"Wybory do Parlamentu Europejskiego pokazały, że po lewej stronie sceny politycznej jest jeden lider - SLD, wraz ze swoim partnerem - związkami zawodowymi - i wokół tego środowiska powinno dojść do współpracy całej polskiej lewicy i tej społecznej, i tej politycznej" - powiedział szef Sojuszu Grzegorz Napieralski.
Jak dodał, chciałby, aby zjednoczona lewica przedstawiła alternatywę dla PO i PiS. "Dzisiaj w Polsce mamy z jednej strony Platformę Obywatelską z premierem Donaldem Tuskiem, a z drugiej - prezydenta Lecha Kaczyńskiego. Co z tego wynika, to wiemy: problemy gospodarcze, dzika prywatyzacja. Do tego +leży+ cała polityka międzynarodowa" - podkreślił lider Sojuszu.
Wspólny program dla lewicyJak przekonywał, SLD, wraz z partnerami, ma duże doświadczenie i możliwości, by to zmienić. Napieralski chciałby, aby po obradach "okrągłego stołu" lewicy powstała konkretna propozycja programowa na przyszłoroczne wybory prezydenckie i samorządowe, a później parlamentarne 2011 roku.

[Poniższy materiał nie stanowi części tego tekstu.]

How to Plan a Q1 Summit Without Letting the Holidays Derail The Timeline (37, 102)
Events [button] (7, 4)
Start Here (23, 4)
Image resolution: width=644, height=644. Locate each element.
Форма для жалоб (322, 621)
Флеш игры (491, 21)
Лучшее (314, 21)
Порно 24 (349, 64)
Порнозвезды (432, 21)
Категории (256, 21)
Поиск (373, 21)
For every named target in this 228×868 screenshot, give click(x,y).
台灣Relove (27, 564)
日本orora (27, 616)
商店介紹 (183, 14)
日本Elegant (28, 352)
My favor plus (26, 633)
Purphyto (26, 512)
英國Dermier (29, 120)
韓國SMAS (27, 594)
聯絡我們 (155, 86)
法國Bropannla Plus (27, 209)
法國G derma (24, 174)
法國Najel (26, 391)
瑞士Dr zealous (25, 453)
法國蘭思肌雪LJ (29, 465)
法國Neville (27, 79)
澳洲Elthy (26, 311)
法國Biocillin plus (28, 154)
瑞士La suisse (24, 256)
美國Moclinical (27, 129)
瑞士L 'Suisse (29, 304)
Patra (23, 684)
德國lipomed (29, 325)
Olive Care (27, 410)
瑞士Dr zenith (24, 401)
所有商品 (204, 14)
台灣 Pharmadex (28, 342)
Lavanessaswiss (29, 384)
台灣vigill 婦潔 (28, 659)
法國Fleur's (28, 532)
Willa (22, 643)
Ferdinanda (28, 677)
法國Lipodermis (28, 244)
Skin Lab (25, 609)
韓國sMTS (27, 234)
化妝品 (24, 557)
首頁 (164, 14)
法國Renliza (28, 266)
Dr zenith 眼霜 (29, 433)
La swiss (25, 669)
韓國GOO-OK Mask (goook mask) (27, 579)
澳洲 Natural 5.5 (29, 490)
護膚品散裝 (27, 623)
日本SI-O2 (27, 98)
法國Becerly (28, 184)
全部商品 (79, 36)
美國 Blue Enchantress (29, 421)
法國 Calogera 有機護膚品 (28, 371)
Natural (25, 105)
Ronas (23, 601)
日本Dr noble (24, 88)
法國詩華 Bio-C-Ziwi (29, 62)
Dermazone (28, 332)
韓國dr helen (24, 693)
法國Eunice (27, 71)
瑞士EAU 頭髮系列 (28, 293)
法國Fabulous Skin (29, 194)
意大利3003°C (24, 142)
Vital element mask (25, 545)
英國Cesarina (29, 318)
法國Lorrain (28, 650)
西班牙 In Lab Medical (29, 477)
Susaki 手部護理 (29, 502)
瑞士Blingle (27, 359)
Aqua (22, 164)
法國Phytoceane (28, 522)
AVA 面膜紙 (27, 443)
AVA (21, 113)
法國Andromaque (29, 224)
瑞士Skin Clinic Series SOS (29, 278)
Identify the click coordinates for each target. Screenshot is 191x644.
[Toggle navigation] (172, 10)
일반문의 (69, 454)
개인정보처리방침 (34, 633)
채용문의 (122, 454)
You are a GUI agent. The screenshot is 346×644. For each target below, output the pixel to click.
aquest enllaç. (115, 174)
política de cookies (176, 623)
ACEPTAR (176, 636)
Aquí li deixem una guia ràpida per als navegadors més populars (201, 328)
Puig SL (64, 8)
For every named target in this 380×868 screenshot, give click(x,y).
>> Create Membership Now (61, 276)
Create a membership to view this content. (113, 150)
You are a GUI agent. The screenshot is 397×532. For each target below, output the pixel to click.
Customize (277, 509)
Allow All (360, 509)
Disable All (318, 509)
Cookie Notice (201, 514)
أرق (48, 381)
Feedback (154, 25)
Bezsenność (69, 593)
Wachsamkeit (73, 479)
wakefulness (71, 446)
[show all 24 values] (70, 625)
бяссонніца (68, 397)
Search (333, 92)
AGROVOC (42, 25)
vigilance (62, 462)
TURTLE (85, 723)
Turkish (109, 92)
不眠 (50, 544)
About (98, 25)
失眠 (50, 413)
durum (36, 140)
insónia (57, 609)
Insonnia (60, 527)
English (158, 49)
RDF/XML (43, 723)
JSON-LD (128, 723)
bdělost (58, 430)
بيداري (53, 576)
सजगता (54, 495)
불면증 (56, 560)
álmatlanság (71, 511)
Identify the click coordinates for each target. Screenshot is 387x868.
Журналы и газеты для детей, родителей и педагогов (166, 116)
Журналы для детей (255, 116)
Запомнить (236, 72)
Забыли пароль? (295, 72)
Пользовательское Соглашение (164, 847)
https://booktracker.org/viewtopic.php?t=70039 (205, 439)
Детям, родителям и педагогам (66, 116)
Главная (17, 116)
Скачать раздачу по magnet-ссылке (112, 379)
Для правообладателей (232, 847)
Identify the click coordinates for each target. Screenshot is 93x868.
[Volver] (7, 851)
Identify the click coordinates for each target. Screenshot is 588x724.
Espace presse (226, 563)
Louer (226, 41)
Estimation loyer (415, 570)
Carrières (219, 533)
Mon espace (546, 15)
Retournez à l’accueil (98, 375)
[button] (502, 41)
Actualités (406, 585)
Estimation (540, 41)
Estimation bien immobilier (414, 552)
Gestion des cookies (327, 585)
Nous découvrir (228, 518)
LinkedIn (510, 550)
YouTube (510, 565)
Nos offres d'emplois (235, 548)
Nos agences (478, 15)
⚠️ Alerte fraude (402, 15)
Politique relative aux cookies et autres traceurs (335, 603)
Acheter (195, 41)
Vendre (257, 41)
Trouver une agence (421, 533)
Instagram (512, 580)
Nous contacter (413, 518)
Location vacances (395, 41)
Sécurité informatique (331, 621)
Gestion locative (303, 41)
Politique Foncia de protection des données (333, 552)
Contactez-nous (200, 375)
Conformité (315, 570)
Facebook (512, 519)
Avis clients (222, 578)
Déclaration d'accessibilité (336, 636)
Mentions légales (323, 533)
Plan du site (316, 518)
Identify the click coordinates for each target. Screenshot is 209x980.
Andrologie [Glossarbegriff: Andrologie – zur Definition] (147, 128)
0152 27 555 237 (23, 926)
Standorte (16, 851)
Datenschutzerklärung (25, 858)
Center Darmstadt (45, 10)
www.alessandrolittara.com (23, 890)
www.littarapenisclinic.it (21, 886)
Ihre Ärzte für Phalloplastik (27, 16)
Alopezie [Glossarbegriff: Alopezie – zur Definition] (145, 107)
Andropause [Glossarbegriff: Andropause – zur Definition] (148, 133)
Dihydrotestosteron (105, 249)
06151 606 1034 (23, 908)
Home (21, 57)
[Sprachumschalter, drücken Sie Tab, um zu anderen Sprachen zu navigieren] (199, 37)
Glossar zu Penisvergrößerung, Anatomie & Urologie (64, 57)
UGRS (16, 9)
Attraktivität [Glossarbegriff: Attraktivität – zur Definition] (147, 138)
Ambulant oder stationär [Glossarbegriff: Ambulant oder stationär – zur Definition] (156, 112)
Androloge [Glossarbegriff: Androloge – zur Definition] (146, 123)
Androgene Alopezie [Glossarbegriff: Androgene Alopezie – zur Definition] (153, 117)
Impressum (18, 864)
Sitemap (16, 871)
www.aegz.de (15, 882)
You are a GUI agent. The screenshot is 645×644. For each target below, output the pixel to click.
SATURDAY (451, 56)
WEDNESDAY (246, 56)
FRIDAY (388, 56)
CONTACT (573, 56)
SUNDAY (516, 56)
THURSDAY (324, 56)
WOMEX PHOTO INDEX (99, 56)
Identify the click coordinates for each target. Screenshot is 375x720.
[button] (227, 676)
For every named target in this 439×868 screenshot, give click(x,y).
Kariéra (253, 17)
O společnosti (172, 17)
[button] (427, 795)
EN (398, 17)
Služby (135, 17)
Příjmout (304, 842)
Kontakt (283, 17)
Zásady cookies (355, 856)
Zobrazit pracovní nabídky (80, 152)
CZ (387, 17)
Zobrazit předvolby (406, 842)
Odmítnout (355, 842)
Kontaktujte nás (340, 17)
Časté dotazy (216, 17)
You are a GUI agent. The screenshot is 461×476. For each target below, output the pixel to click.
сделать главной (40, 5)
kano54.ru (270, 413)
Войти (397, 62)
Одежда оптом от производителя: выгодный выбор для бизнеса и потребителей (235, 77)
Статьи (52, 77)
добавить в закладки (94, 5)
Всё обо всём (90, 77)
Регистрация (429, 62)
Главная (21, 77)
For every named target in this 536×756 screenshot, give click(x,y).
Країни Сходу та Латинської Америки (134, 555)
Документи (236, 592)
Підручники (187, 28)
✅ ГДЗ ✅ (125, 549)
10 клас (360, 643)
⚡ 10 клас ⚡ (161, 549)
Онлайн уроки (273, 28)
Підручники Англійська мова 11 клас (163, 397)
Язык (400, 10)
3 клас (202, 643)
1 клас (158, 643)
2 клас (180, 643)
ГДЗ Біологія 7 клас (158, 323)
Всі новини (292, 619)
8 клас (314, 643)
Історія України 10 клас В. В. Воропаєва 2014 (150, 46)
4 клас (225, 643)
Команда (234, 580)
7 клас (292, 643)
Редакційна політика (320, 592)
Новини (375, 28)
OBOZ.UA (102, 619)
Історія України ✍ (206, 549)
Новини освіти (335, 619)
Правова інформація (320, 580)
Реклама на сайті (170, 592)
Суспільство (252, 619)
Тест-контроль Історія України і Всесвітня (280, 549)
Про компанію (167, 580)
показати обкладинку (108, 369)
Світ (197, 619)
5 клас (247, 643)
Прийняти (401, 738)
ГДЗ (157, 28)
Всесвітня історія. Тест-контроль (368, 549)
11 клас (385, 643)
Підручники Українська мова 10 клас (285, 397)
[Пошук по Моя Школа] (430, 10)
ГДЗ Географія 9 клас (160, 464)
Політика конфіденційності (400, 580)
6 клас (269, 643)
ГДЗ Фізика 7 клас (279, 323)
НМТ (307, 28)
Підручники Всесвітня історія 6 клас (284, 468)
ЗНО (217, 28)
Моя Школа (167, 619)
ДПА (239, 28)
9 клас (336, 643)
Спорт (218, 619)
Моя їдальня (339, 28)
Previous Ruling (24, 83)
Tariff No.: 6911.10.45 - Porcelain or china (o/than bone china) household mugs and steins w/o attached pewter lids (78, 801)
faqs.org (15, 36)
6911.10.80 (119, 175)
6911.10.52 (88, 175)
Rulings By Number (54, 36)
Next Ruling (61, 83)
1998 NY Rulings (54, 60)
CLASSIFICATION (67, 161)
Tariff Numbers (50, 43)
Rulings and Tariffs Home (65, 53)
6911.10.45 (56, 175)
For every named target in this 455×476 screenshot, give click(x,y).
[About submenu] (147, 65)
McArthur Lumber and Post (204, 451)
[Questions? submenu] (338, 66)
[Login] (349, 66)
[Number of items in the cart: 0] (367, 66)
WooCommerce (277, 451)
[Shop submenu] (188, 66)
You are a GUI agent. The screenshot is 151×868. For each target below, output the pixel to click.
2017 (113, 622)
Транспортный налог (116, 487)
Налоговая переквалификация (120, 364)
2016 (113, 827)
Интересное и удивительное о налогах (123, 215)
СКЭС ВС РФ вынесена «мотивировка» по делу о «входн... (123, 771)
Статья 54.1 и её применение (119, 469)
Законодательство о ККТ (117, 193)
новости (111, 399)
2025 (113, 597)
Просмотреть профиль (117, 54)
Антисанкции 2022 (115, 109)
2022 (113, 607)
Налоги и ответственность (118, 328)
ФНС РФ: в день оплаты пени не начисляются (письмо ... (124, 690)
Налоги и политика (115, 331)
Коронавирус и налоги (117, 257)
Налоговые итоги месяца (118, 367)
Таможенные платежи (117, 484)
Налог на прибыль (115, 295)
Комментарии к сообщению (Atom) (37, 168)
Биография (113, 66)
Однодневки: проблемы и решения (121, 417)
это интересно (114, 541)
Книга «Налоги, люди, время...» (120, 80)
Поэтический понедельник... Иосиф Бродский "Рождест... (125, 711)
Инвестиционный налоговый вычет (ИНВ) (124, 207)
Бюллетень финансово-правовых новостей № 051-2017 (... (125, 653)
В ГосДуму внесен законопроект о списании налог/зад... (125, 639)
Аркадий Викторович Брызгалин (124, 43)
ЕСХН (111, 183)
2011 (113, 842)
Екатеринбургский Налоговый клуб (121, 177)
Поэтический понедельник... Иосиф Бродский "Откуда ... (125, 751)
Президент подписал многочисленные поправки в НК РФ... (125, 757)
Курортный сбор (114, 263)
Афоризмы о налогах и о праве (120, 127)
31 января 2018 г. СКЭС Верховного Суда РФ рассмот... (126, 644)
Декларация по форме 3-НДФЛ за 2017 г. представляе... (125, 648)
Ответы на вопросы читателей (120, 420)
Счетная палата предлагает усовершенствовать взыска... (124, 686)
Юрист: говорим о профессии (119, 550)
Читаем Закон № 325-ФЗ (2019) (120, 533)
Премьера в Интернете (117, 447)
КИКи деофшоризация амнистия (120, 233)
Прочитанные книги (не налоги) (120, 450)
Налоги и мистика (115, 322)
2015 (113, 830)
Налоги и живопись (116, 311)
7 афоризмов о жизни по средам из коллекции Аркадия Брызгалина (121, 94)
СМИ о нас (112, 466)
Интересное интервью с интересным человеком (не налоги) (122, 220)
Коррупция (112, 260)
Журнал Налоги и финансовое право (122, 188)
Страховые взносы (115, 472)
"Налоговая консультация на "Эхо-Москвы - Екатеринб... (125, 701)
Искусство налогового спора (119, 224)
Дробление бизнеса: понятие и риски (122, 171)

Na razie nie ma jeszcze ostatecznej decyzji, w jakiej formie zorganizować "okrągły stół". Ma o tym zdecydować Zarząd i Rada Krajowa partii.
Autorytety pilnie poszukiwane
Według jednego z wariantów, byłoby to spotkanie autorytetów o poglądach lewicowych, ludzi takich jak np. prof. Karol Modzelewski, historyk związany niegdyś z Unią Pracy. Mieliby oni ocenić obecną sytuację społeczno-gospodarczą Polski i wypracować strategię dla lewicy na przyszłość.
Liderzy Sojuszu biorą też pod uwagę możliwość zaproszenia na spotkanie przedstawicieli wszystkich partii lewicowych i organizacji a także współpracujących z nimi związków zawodowych.
SLD rozważa też zorganizowanie kilku mniejszych spotkań tematycznych poświęconych różnym problemom, takim jak choćby media czy służba zdrowia.